**Requirement**
Only one span of the listing below should come back. It runs from the line with "You are a GUI" through the line with "Image resolution: width=534", and each of its lines must be reproduced exactly.

**Dataset extract**
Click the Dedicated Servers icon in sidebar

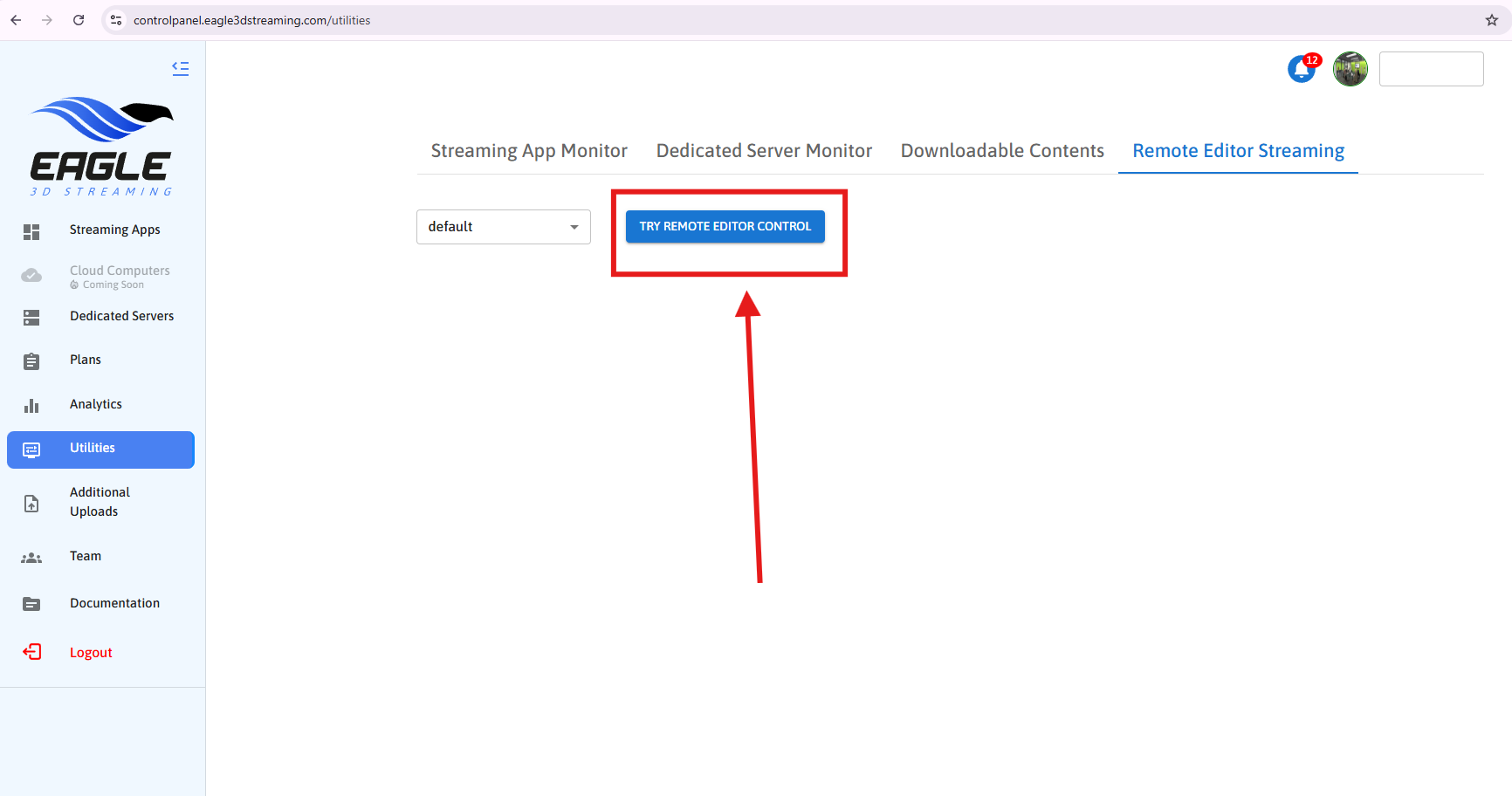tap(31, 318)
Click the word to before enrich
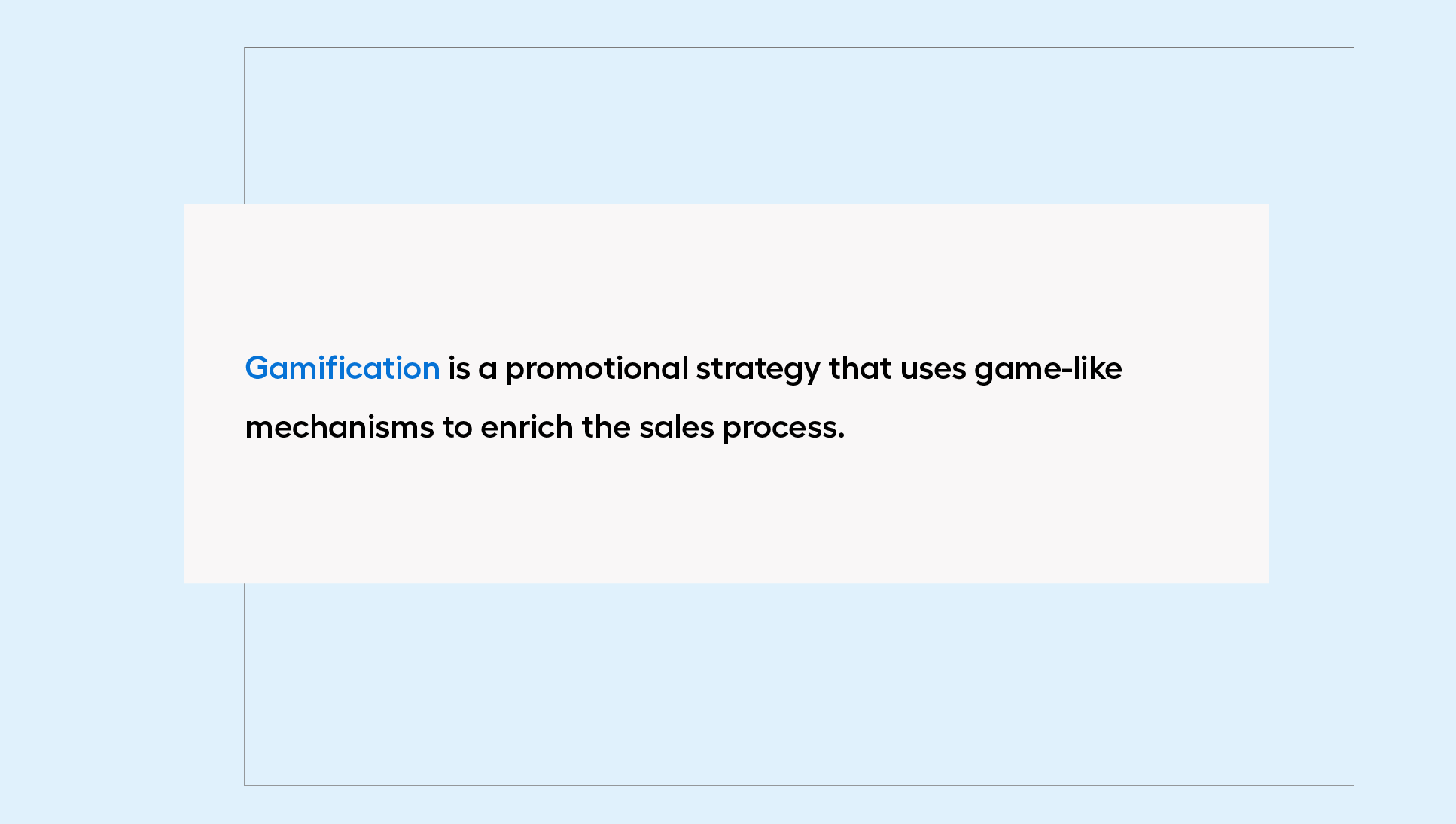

...

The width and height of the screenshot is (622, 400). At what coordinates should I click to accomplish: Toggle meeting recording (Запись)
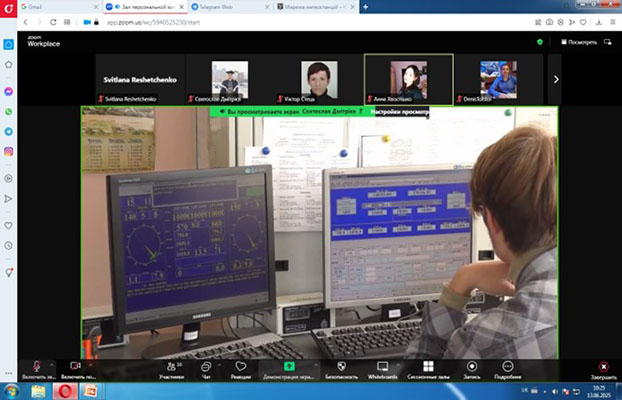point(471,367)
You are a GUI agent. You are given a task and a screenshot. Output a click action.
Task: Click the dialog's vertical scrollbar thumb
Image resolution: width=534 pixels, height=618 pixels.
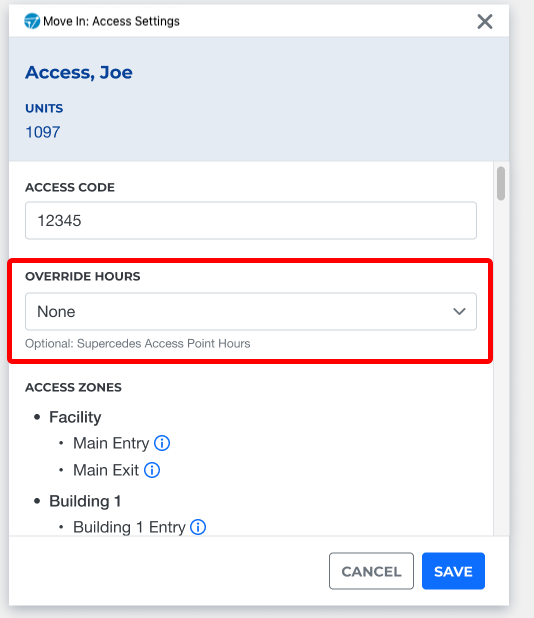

**Response area**
You are a GUI agent. You are given a task and a screenshot. Output a click action.
Task: Click the dialog's vertical scrollbar thumb
Image resolution: width=534 pixels, height=618 pixels.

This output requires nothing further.